** Entries shown follows **

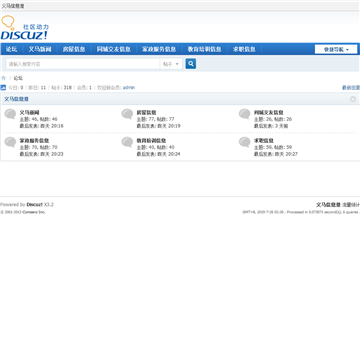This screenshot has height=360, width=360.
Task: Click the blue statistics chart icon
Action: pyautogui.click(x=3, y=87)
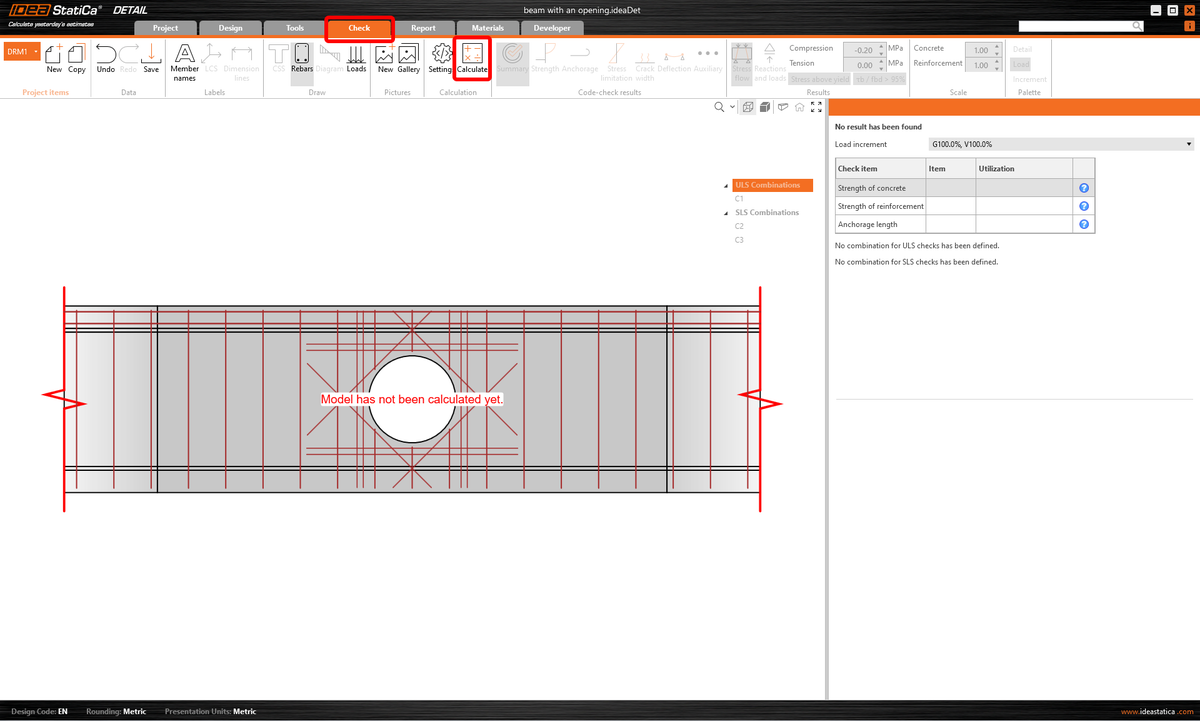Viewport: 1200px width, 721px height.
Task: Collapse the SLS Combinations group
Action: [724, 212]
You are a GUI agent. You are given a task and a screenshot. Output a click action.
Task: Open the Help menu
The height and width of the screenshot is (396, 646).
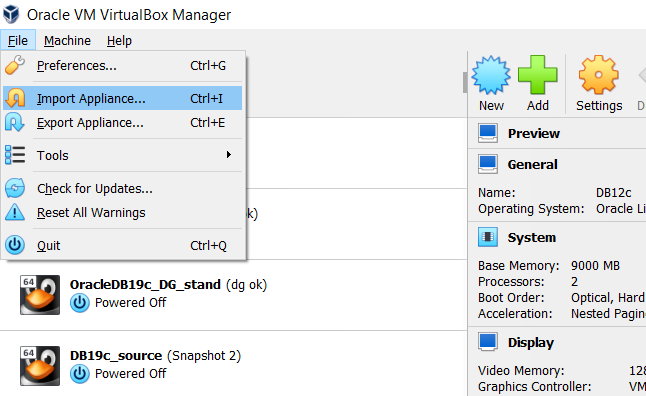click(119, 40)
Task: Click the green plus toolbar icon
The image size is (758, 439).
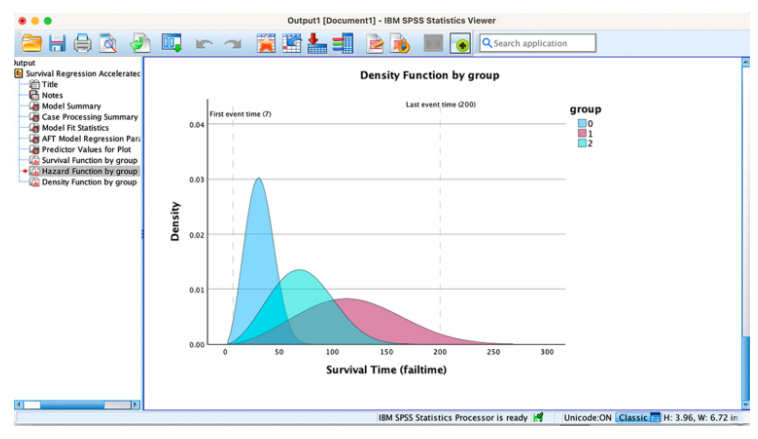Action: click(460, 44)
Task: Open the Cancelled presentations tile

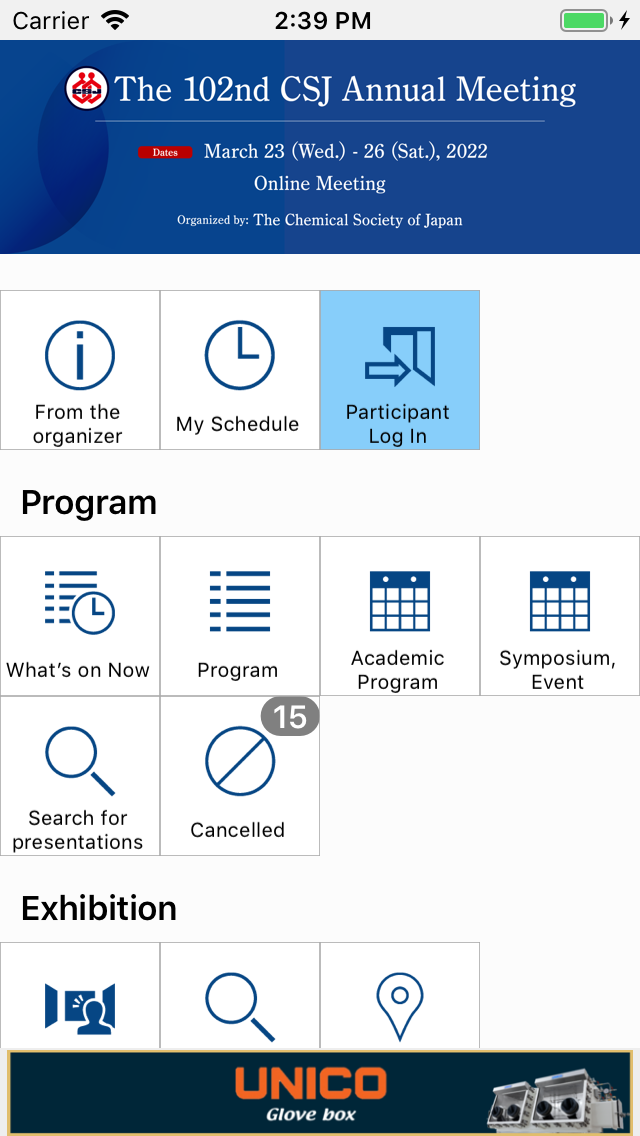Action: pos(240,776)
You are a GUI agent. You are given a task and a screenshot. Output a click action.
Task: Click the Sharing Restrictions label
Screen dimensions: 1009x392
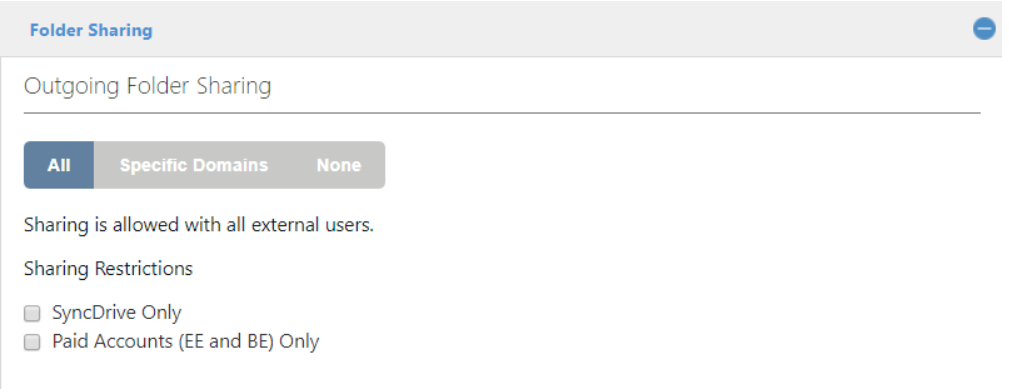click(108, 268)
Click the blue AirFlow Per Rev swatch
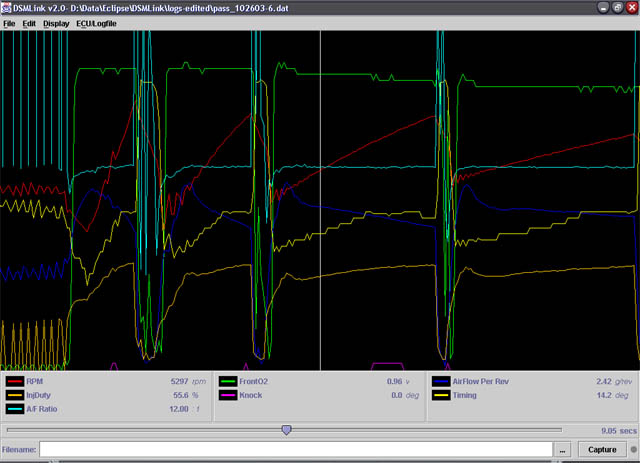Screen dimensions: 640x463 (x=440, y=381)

** End of Entries shown **

- Exercise requirements
Nothing but the lines from the one holding "Task: Click the green plus toolbar icon" to the end of the entries above should be echoed, exactly and with both ends included; omit the pictures.

- Answer for this exercise
Task: Click the green plus toolbar icon
The image size is (758, 439).
Action: click(460, 44)
Task: Open the Cancelled presentations tile

Action: pos(240,776)
You are a GUI agent. You are given a task and a screenshot. Output a click action.
Task: Click the Sharing Restrictions label
Screen dimensions: 1009x392
click(108, 268)
Click the blue AirFlow Per Rev swatch
Screen dimensions: 640x463 (x=440, y=381)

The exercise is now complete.